The lines from the start of the data through the line with "STAVBA & NÁŘADÍ (48, 53)" are to be returned verbatim; all later lines are to be omitted.

========================

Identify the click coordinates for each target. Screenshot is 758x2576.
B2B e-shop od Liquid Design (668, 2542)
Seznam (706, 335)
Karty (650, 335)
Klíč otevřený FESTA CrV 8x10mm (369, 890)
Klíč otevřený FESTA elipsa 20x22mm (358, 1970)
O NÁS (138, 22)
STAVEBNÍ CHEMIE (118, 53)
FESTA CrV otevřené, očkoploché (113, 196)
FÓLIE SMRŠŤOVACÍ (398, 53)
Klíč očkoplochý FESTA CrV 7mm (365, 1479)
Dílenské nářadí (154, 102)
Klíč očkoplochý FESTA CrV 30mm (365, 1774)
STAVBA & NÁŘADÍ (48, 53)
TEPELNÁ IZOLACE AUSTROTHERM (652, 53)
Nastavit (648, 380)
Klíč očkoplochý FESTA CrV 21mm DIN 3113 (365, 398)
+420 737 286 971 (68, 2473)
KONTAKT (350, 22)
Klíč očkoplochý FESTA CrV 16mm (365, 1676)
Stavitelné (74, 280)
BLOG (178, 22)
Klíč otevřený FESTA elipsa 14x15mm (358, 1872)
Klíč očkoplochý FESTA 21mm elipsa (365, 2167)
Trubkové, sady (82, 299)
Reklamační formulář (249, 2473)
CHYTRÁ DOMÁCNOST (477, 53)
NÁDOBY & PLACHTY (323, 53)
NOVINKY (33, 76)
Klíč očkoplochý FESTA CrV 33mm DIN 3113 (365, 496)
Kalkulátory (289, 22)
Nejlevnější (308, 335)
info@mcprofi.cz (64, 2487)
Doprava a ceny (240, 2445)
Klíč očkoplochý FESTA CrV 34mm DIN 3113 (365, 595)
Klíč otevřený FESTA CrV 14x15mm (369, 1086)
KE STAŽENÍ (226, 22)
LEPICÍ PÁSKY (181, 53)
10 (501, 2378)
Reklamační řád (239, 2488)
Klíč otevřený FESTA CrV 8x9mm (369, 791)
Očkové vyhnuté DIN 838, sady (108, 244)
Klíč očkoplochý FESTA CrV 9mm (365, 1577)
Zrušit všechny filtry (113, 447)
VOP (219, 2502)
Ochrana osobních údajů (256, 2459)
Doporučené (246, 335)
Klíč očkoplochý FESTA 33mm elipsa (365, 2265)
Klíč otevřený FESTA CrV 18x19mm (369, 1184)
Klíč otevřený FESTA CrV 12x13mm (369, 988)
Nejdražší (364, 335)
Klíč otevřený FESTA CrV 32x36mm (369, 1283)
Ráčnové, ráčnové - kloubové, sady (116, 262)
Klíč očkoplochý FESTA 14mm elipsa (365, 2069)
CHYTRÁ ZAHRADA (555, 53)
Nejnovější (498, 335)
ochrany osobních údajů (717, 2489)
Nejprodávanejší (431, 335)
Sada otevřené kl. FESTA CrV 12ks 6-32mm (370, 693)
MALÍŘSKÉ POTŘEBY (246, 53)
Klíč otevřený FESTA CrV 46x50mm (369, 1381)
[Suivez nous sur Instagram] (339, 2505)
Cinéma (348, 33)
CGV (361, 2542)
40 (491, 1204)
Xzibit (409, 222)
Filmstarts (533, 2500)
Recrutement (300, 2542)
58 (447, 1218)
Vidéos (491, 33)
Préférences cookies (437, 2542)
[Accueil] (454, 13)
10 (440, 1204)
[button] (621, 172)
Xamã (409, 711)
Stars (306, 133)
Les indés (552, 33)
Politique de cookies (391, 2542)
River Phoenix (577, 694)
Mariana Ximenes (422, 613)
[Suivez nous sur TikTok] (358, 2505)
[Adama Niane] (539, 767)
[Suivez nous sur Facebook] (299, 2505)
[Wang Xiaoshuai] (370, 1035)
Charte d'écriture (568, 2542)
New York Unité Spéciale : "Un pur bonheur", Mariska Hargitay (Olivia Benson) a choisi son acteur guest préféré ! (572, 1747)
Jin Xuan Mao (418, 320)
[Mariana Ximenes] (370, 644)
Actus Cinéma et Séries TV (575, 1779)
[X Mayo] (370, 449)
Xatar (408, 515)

========================

Your response
Identify the click coordinates for each target. Screenshot is 758x2576.
B2B e-shop od Liquid Design (668, 2542)
Seznam (706, 335)
Karty (650, 335)
Klíč otevřený FESTA CrV 8x10mm (369, 890)
Klíč otevřený FESTA elipsa 20x22mm (358, 1970)
O NÁS (138, 22)
STAVEBNÍ CHEMIE (118, 53)
FESTA CrV otevřené, očkoploché (113, 196)
FÓLIE SMRŠŤOVACÍ (398, 53)
Klíč očkoplochý FESTA CrV 7mm (365, 1479)
Dílenské nářadí (154, 102)
Klíč očkoplochý FESTA CrV 30mm (365, 1774)
STAVBA & NÁŘADÍ (48, 53)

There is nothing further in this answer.